Entre 1990 et 1994, la NASA pilote la sonde Magellan, qui réussit une cartographie complète de la planète grâce à son radar à haute résolution, livrant des clichés inégalés aujourd'hui. Plus récemment, d'autres missions se sont intéressées à l'atmosphère de Venus (Venus Express, ESA) et même spécifiquement à ses nuages et courants de vents (Akatsuki, JAXA, la seule sonde encore active en orbite aujourd'hui).
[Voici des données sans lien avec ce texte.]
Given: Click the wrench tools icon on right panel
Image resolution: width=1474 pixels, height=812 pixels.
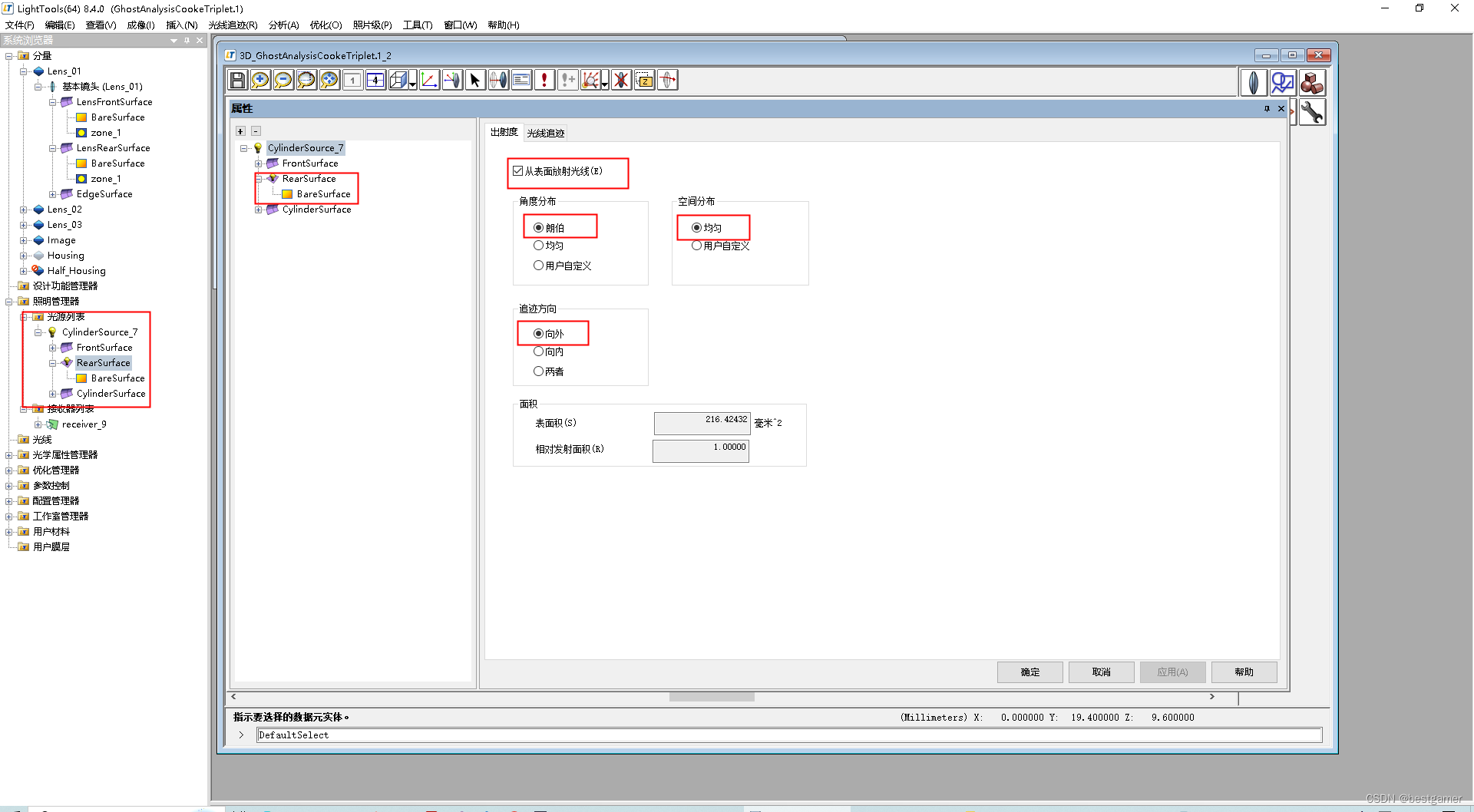Looking at the screenshot, I should click(x=1313, y=112).
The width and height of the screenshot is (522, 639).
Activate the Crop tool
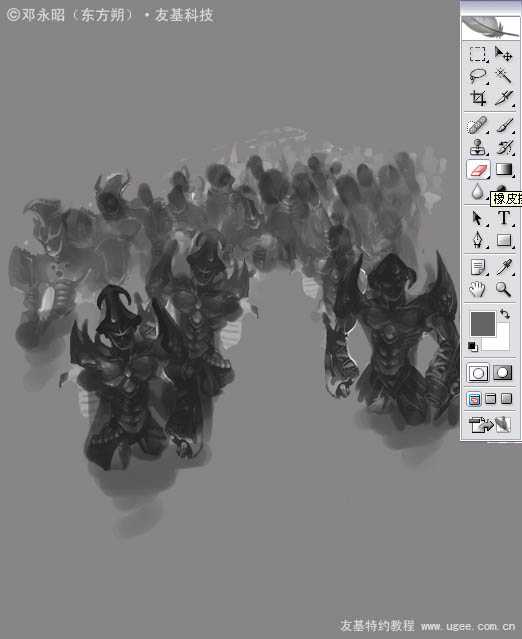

Si elle n'est pas boudée par les scientifiques qui demandent régulièrement de nouvelles missions pour étudier Venus, les décideurs n'ont pas le même attrait pour Venus que pour sa cousine Mars. Il faut toutefois s'attendre à de nouvelles découvertes dans la décennie à venir : plusieurs missions sont en préparation pour aller cartographier sa surface avec une nouvelle précision, traverser son atmosphère, faire survivre de petits robots plusieurs heures sur son sol ou même, luxe futuriste, envoyer des ballons dirigeables pour des missions au long cours dans la haute atmosphère.

NASA Rover Venus concept
Vue d'artiste d'un concept de robot à la surface Venus. © NASA/JPL-Caltech


Fun fact :
Une année sur Venus dure 224,7 jours terrestres, et c'est moins qu'une journée sidérale (le temps pour la planète de faire un tour sur elle-même) à la surface de Venus, qui dure, elle, 243 jours terrestres ! Sa rotation est en effet très lente (et à l'envers par rapport à toutes les planètes du Système Solaire, sauf Uranus), en tout cas à la surface. Car les vents en haute altitude, eux, forment un jet-stream continu. Et pour les touristes ? La durée d'une journée solaire est tout de même de 116 jours...


Notes touristiques :
- Voyage 8/10 : À condition de partir lorsque Venus est proche de la Terre, le trajet ne dure que quatre mois, ce qui est loin d'être désagréable. Figurez-vous que cela a même sérieusement été envisagé dans les années 70 (survol, puis retour dans la foulée).
- Paysages 3/10 : Malgré quelques canyons et montagnes (quelques sommets à plus de 5 000 m dans Beta Regio), il y a beaucoup de plaines et de toutes façons, on n'y voit pas grand-chose. C'était peut-être joli, mais ça c'était avant.
- Habitabilité 1/10 : Le sol est solide. C'est à peu près la seule caractéristique positive. Tout le reste essaie de vous tuer en permanence.